Cooking (the EEC) with Gas
02 Nov 2006 - Bruno Prior
Some of the easiest carbon savings that could be made are to be found in our houses. Britain's houses are famously inefficient, belching heat (and therefore carbon) into the sky. Though the government believes it can tax people into reducing their consumption of vehicle fuels, cigarettes and tobacco, it does not hold the same view of domestic energy.
Instead, it asks the major energy suppliers (companies like British Gas, Eon, RWE, EdF, Scottish & Southern etc.) to help it reduce domestic energy consumption, in a scheme called the Energy Efficiency Commitment (EEC). That is asking the wolves to guard the sheep. Does it really think the energy suppliers are going to do their best to get their customers to use less of their products?
British Gas are now demonstrating just how enthusiastic they are for this policy. They are advertising in the London Underground (and probably elsewhere), supposedly to encourage people to save energy. Yet this advert could not be more mealy-mouthes. As far as I can discover, this advert is not also available online (best not to leave too much evidence), so the following is the transcribed text from the advert:
Tube £4. Cappuccino and croissant £2.80. Sandwich, drink and crisps £4.98. Afternoon muffin £1.72. Evening paper 50p. Bottle of newsagents wine £6. Rented DVD £3. Thai takeaway X 2 £23. Total £46.00
That's also how much it could cost every year leaving your TV and all accessories attached to it on standby all the time. Switch off at the button or plug and you could save £46 per year.

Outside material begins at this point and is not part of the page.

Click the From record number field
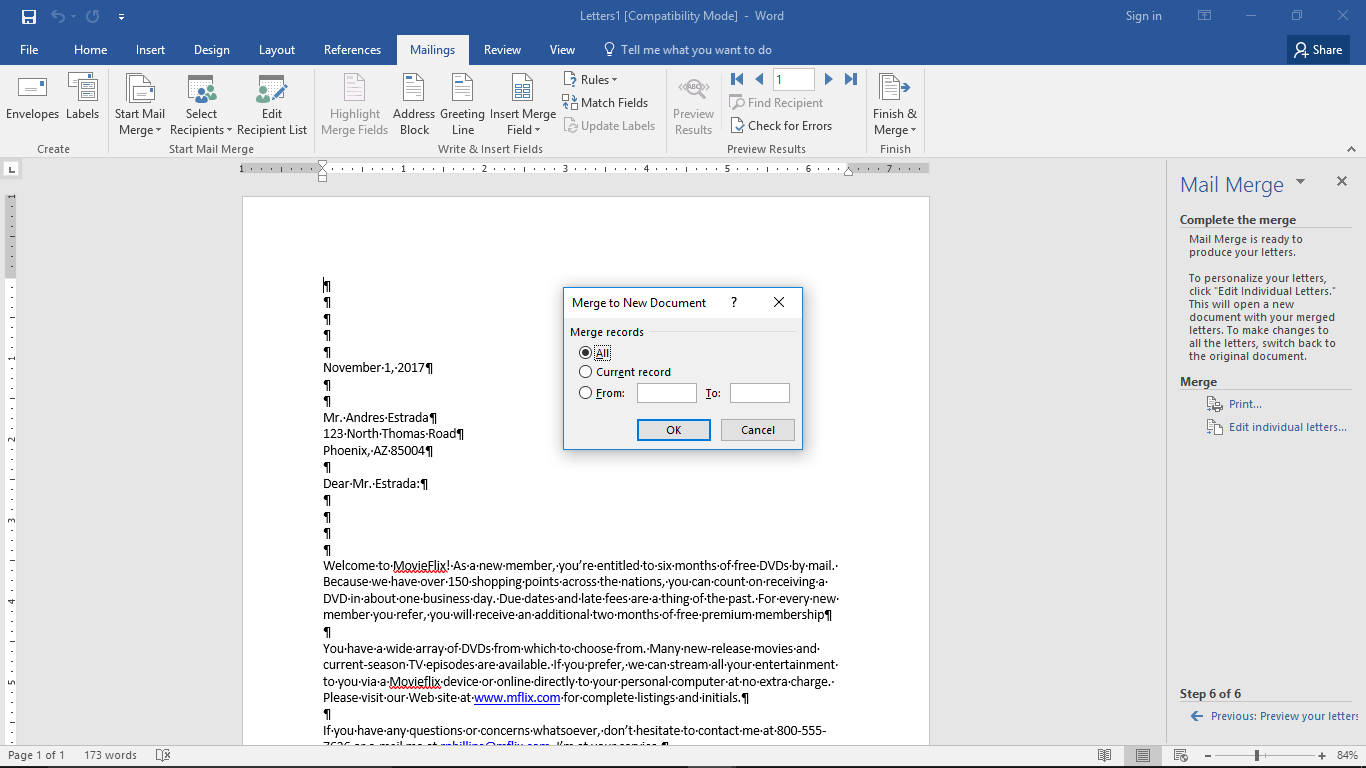This screenshot has width=1366, height=768. pyautogui.click(x=665, y=392)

Sorry it only takes a day to spend it.
Message: don't bother walking to the TV to turn it and all the other equipment off, because even if you did it consistently for a year, you would only save enough money to pay for what you consume in a day.

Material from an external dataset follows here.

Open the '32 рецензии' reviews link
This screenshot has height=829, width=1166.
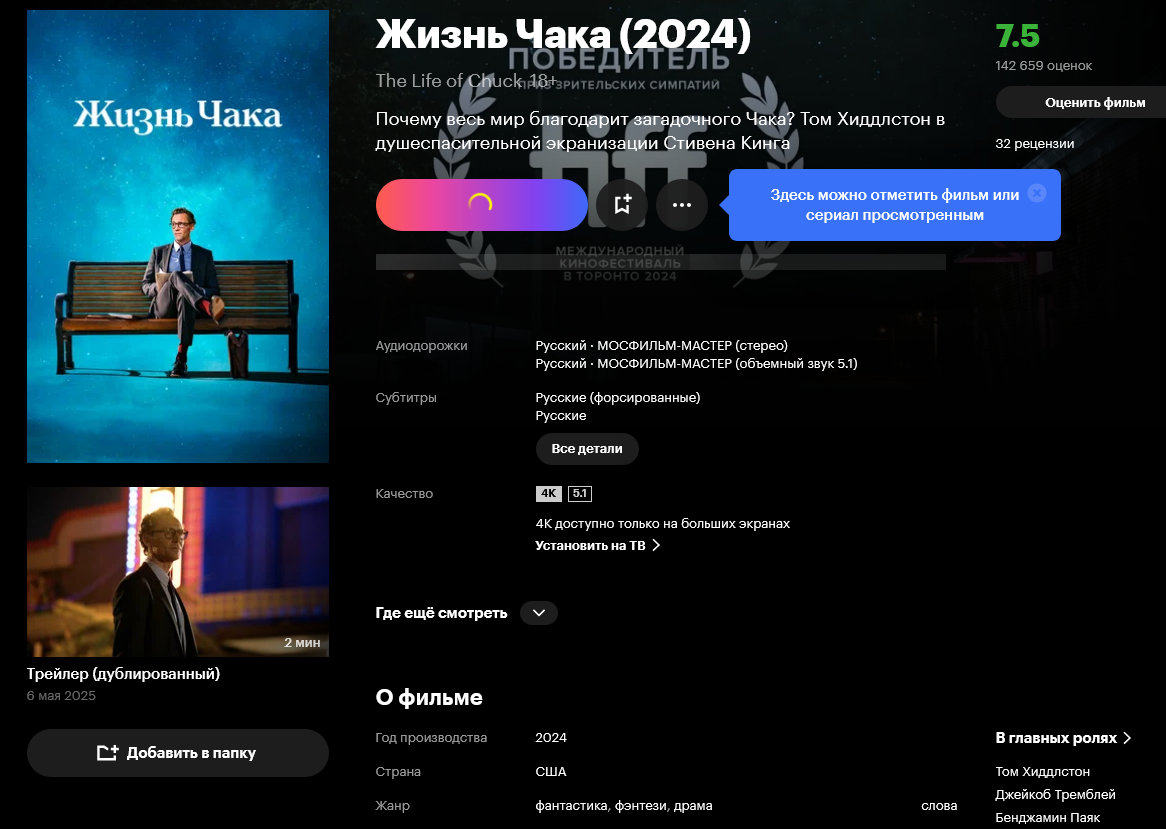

At least it's honest in its contempt. Most of the energy suppliers are faining enthusiasm at the same time as doing no more than the relatively little they are obliged to do. And why should they? They are the least appropriate vehicles for delivering this objective.
Improving the energy-efficiency of a house requires detailed assessment of its current condition and of the most suitable improvements, which will vary from property to property. The utilities deliver a mass product as efficiently as they can, which means with as little involvement with the customer as they can. They have neither the skills nor the incentives to carry out the detailed work of home improvement.
The job would be done much more effectively by specialist companies and local tradesmen. But they have no opportunity under the EEC to carry out work to improve people's houses, as only the giant energy suppliers can benefit under the scheme. So, by picking the worst of champions for the energy-efficiency cause, the government has made sure we all lose - the suppliers who have to manage work for which they are not suited, the vast majority of households who will not be selected for improvement under the EEC, and smaller businesses who could probably deliver far greater improvements to the housing stock, if the EEC were replaced with a machanism that was broader both in terms of the businesses that could supply under its auspices and in terms of the range of properties that were eligible for upgrade under the scheme.
In an ideal world, that mechanism would simply be the valuation of the carbon in domestic energy on a par with carbon from other sources - in other words, taxation of domestic energy at levels equivalent to the use of fossil fuels in other circumstances. But if the government can't see through the illusion of fuel poverty that has so far driven them to tax vehicle fuel far more heavily than heating fuel (another category of pickinglosers in its own right), then at least a mechanism that did not rely on the poachers to turn gatekeepers would be an improvement.